## start Excerpted data

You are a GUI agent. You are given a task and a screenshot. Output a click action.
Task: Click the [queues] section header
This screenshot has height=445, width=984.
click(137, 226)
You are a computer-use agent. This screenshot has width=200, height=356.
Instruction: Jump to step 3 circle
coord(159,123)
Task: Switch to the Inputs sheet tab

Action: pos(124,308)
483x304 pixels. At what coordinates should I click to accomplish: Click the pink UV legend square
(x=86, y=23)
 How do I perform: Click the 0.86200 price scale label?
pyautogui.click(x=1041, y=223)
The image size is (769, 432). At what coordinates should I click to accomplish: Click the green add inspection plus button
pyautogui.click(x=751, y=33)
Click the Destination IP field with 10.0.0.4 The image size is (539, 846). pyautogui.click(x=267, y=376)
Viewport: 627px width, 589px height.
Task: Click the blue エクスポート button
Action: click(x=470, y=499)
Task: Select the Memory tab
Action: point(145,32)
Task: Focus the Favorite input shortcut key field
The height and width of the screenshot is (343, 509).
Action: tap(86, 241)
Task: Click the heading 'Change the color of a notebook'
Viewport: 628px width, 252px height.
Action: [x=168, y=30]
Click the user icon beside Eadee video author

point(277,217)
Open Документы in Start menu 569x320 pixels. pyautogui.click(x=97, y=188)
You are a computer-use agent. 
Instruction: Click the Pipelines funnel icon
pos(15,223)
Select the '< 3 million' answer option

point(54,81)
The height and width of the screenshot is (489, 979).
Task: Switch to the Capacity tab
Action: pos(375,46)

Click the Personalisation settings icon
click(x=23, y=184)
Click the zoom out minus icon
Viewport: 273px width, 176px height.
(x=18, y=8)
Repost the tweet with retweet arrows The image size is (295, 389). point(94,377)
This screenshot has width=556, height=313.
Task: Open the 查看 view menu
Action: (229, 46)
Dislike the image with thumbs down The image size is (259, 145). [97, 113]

## end Excerpted data

Pick out each line above that contains the string "Instruction", and copy those lines. Treat uppercase and lowercase letters as different.

#### Exercise response:
Instruction: Jump to step 3 circle
Instruction: Click the Pipelines funnel icon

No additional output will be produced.